§ **SELECTED EXCERPT**:

* START *

Re: Why has RFC 4941 been designed in such a way, that it might cause address conflicts?

[Mohacsi Janos <mohacsi@niif.hu>]

On Mon, 14 Mar 2011, Markus Hanauska wrote:

> Since IPv6 plays an increasingly prominent role in planing network environments, I spent most of the weekend to think about IPv6 distribution strategies for our company and my home Internet connection, re-reading most of the important RFCs and I came across a serious address deployment issue that seems to not be addressed by any of them. I searched the Internet, since I could not believe nobody every came across that issue, but after reading over 100 web pages and over 50 papers regarding IPv6 address deployment, this issue either has not been discovered up to now or has been intentionally ignored. I must admit, the issue is highly unlikely to ever cause a problem in real life scenarios, but as a programmer there is a huge difference between "impossible" and "highly unlikely", and I definitely prefer "impossible".
>
> B) DHCPv6 according to RFC 3315 - either randomly distribute addresses from available pools or possibly even reserve certain addresses for certain hosts by MAC address.
>
> C) Stateless Address Autoconfiguration according to RFC 4862 - currently the auto configuration scheme supported by most operating systems and devices. This major case has four important major sub-cases that people tend to ignore in general (there are some more minor sub-cases, but I'd like to ignore those here as well):
>
> 	C1) Device has a globally unique EU-/MAC-48 identifier
> 	C2) Device has NO globally unique EU-/MAC-48 identifier, but one manually assigned by a network admin
> 	C3) Device has a globally unique EU-64 identifier
> 	C4) Device has no globally unique EU-64 identifier, but one manually assigned by a network admin
>
> D) Stateless Address Autoconfiguration with Privacy Extension according to RFC 4941

I think D) is still C) but IID is generated randomly.

>
> Mixing (A) and (B) shouldn't be a problem, just like in case of IPv4 
> admins only have to make sure that the manual addresses never overlap 
> any DHCP address pool; this should be easily enforceable. E.g. reserve 
> <prefix>::1 to <prefix>::FF (sorry for using upper case hex, it just 
> reads better on my screen) for manual assignment (254 addresses) and 
> <prefix>::100 to <prefix>::FF:FFFF as DHCP pool (over 16 mio DHCP 
> addresses).

This assignment is overly restictive.

>
> What most people tend to ignore are the cases (C2) and (C4), where the 
> "u" bit will not be set after inverting it and those cases are not plain 
> hypothetical, I have seen them in real-life more than once.

Can you desctibe the environment you encountered such a setup?

> There exists 
> still no problem in case of (C2), since FFFE will be added to the 
> address and network admins are thus advised to not choose manual and 
> DHCP address ranges in such a way, that they might ever have FFFE at the 
> same position.

In DHCP address assignment you should not use range with u bit 1.

>
> So far all these standards peacefully coexist with each other... 
> however, case (D) does not. Case (D) can conflict with all other cases, 
> except the cases (C1) and (C3). And that even though a tiny modification 
> of RFC 4941 could entirely avoid this issue. A modification that would 
> lead to maybe four lines of code in most IPv6 implementations out there.

* END *

§ **STATED TASK A**:
Which rows contain the string "Open"? Select every one of them, treating uppercase and lowercase letters as different.

§ **RECORDS FOR THIS TASK**:
* START *

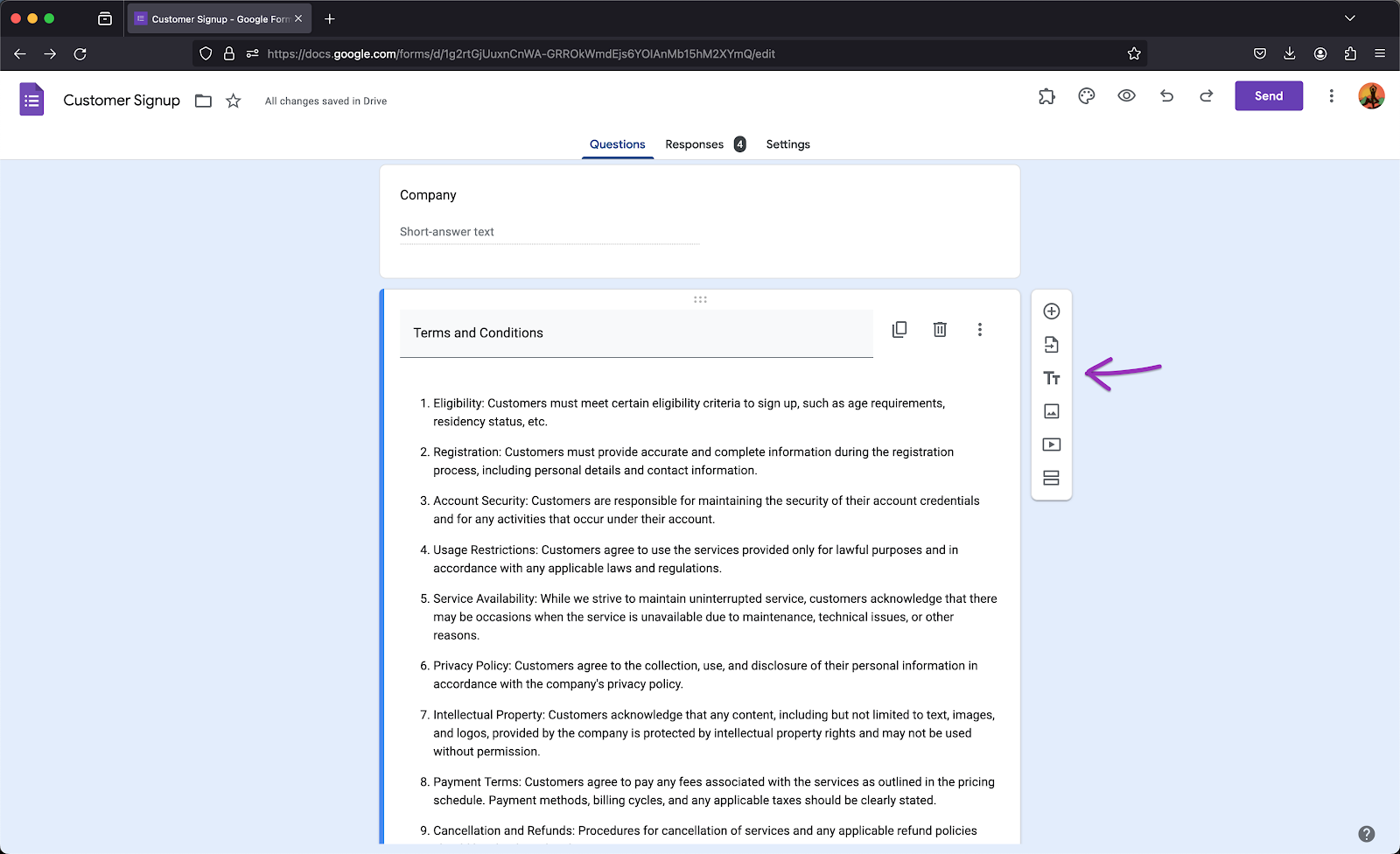Switch to the Responses tab
The width and height of the screenshot is (1400, 854).
tap(695, 144)
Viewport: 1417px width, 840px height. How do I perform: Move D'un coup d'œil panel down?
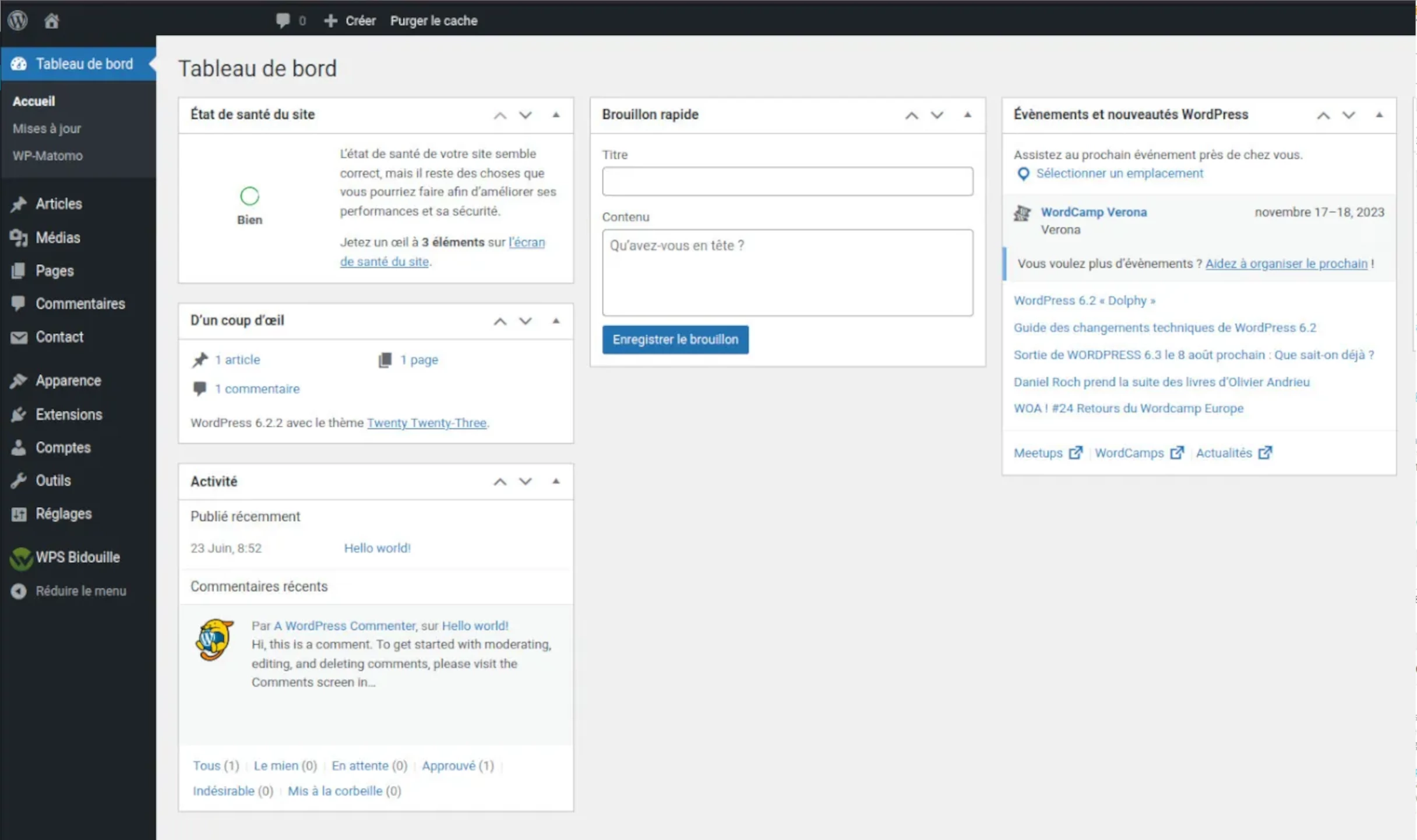tap(526, 321)
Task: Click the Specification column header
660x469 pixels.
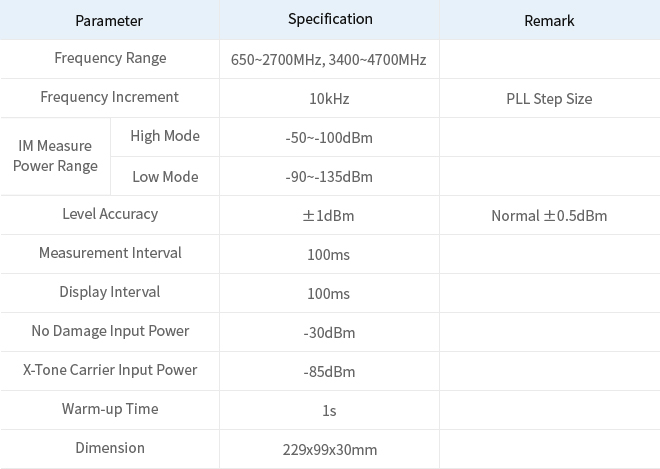Action: click(x=330, y=19)
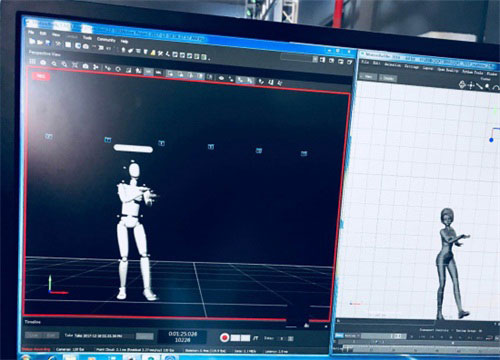Click the Display button in MotionBuilder viewer
The width and height of the screenshot is (500, 360).
coord(388,78)
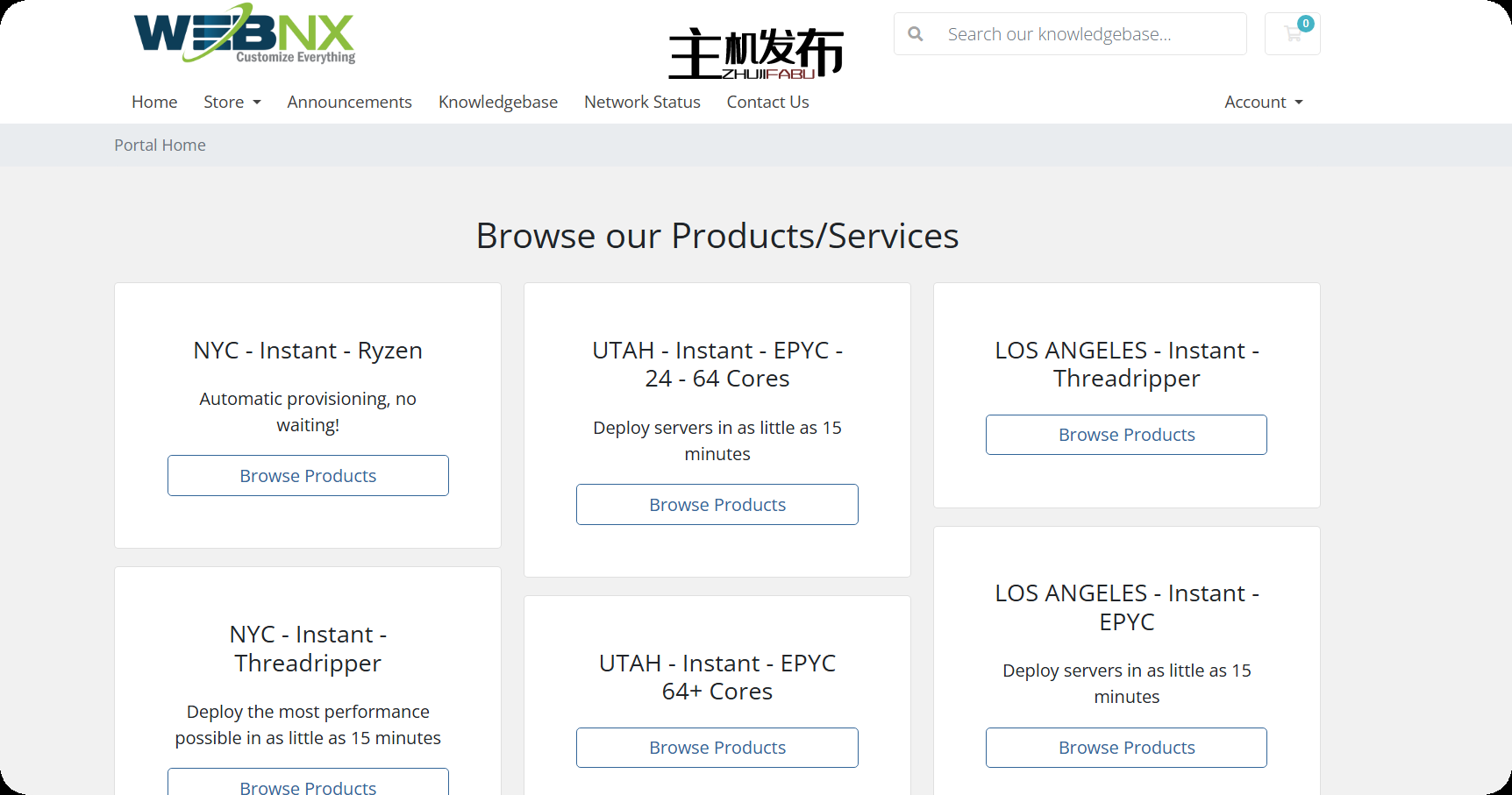1512x795 pixels.
Task: Open the Account dropdown
Action: (x=1263, y=103)
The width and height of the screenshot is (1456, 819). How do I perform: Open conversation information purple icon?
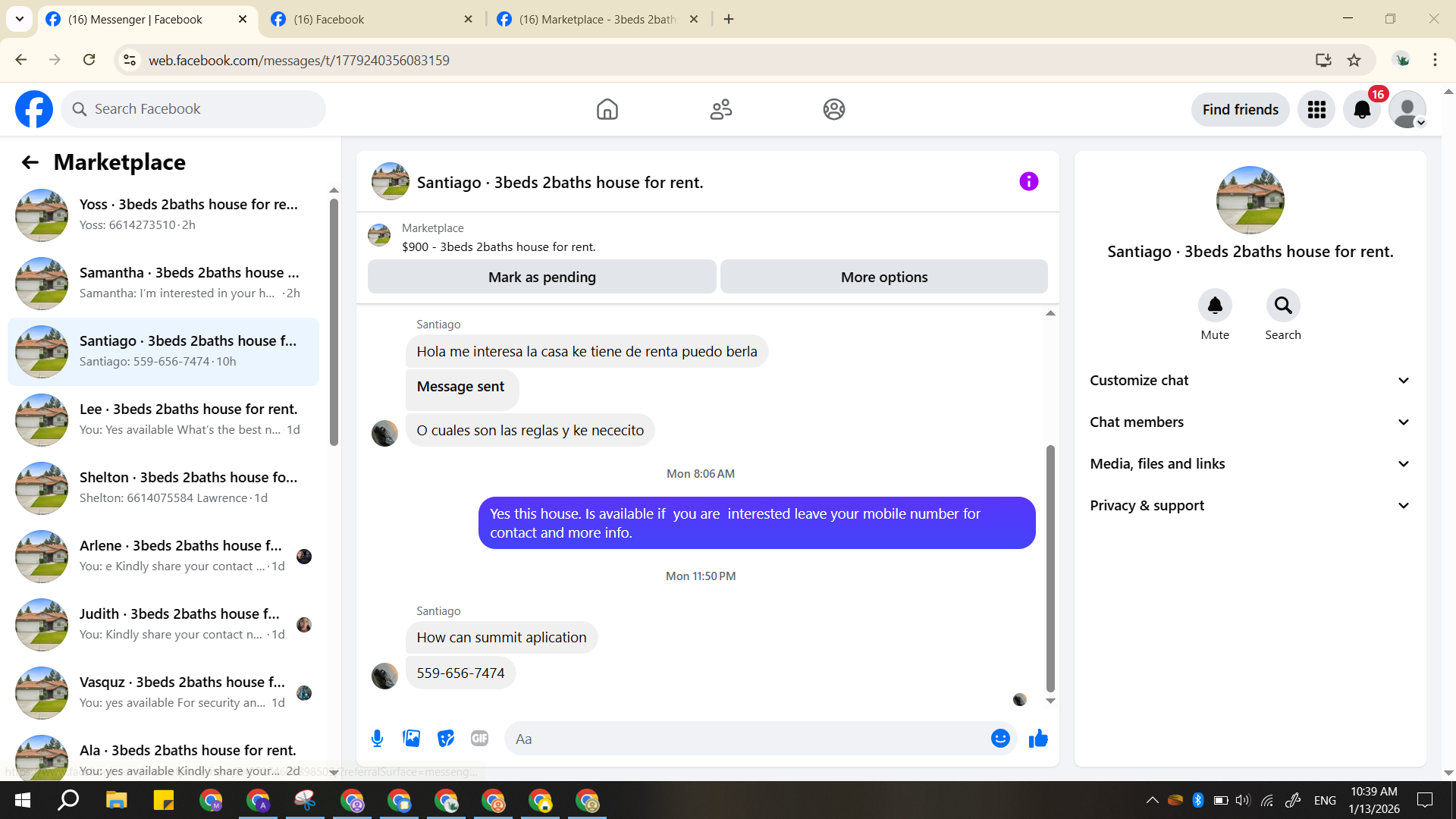[1028, 181]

* END *

§ **STATED TASK B**:
Which RFCs are cited by number in the reply about RFC 4941 address conflicts? List each one once.

§ **REPLY A**:
Task: Open the Account dropdown
The width and height of the screenshot is (1456, 819). How do I perform: Open conversation information purple icon?

§ **REPLY B**:
RFC 4941, RFC 3315, RFC 4862